# Wanted: HSC5 SL Fork



## lemans003 (Apr 24, 2007)

I was recently involved in a bad pile up with my 585. So disappointed. After checking the bike out I discovered a brutal crack in right fork leg. 

If anyone has a lead to a HSC5 SL fork for sale please let me know. I would appreciate the information. My 585 is a 2007 in Credit Agricole Team white. Love the frame and I just want to get her back on the road. 

Thanks!!


----------



## tsniu (Jul 5, 2007)

I went through the same problem with a white team origin 585. I spent a lot of time looking for a replacement fork. Ultimately, I bought one through a dealer from Look USA. 

Look does NOT stock individually painted versions, only a black version of the HSC5 Fork. You can have the fork repainted for a couple hundred $ (maybe less depending on paint and finish), and you can even have the decals duplicated, but now it is becoming a very expensive fork.

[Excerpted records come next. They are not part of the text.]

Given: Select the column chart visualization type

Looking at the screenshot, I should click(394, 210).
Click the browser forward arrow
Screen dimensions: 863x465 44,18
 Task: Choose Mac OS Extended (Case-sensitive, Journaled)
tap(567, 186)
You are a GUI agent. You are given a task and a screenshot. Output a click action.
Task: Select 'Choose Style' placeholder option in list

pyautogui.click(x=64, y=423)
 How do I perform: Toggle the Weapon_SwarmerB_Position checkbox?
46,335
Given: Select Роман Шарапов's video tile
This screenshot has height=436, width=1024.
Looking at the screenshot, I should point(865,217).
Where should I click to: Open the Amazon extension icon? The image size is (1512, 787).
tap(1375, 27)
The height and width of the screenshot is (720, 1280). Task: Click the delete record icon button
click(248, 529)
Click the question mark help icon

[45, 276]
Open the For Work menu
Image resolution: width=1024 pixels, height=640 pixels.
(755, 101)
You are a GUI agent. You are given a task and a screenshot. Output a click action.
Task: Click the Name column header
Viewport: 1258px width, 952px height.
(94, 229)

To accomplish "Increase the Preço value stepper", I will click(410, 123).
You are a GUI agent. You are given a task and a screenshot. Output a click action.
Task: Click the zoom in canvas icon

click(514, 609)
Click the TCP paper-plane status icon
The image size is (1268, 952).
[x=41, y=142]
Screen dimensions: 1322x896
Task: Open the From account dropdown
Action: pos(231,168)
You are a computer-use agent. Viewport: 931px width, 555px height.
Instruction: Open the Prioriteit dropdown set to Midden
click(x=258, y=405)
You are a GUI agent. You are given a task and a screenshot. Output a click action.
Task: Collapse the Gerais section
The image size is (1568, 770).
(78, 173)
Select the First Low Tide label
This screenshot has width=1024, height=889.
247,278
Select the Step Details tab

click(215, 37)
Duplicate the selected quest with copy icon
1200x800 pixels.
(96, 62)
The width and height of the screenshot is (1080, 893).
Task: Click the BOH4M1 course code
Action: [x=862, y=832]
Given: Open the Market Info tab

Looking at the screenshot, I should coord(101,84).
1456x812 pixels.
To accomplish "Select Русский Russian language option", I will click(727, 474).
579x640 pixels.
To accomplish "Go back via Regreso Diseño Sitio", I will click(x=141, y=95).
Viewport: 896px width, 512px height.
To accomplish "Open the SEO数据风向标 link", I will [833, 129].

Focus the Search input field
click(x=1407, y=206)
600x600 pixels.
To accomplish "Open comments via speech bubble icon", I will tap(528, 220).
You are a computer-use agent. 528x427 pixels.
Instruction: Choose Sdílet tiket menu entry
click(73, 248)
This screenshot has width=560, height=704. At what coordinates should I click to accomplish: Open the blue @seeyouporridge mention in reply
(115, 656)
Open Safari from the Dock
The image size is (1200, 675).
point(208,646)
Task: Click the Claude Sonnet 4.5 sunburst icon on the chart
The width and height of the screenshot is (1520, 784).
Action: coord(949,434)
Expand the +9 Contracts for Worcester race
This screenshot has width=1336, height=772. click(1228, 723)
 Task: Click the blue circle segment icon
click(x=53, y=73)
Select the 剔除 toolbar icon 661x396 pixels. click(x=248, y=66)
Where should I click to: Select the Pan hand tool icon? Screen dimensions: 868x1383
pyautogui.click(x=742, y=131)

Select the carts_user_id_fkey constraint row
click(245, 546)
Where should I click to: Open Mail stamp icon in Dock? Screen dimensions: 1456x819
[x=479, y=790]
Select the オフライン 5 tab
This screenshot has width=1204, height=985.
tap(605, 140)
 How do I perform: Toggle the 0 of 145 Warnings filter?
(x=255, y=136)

I am planning on selling that oem, black HSC5 fork on EBAY - it is brand new although the bike shop Montano Velo did cut a small portion off the steerer tube. I can measure it later.

Good luck, Tom


----------



## lemans003 (Apr 24, 2007)

Tom, yeah its pretty tough to find one. Let me know if you're serious about selling. I'd be open to buying it from you before you list it on ebay. I'll also try contacting Look USA.
Cheers,
Gerald


----------



## texass4 (Oct 13, 2005)

lemans003 said:


> Tom, yeah its pretty tough to find one. Let me know if you're serious about selling. I'd be open to buying it from you before you list it on ebay. I'll also try contacting Look USA.
> Cheers,
> Gerald


Been there. I have a great contact at look, and even he told me to buy elsewhere to save money. Apparently no white aftermarket forks are available. Fortunately my frame isn't whites, so no issue there, but if it was I'd accept the mismatch to keep riding. The 585 is the best frame I've ridden in 27 years. 

Good luck With your search.


----------



## tsniu (Jul 5, 2007)

lemans003 said:


> Tom, yeah its pretty tough to find one. Let me know if you're serious about selling. I'd be open to buying it from you before you list it on ebay. I'll also try contacting Look USA.
> Cheers,
> Gerald


Yes, I am serious about selling, just haven't been able to get around to it. Let me take some photos. I have the original box, all original accessories, test report for this particular fork, etc. Regards, Tom [email protected]


----------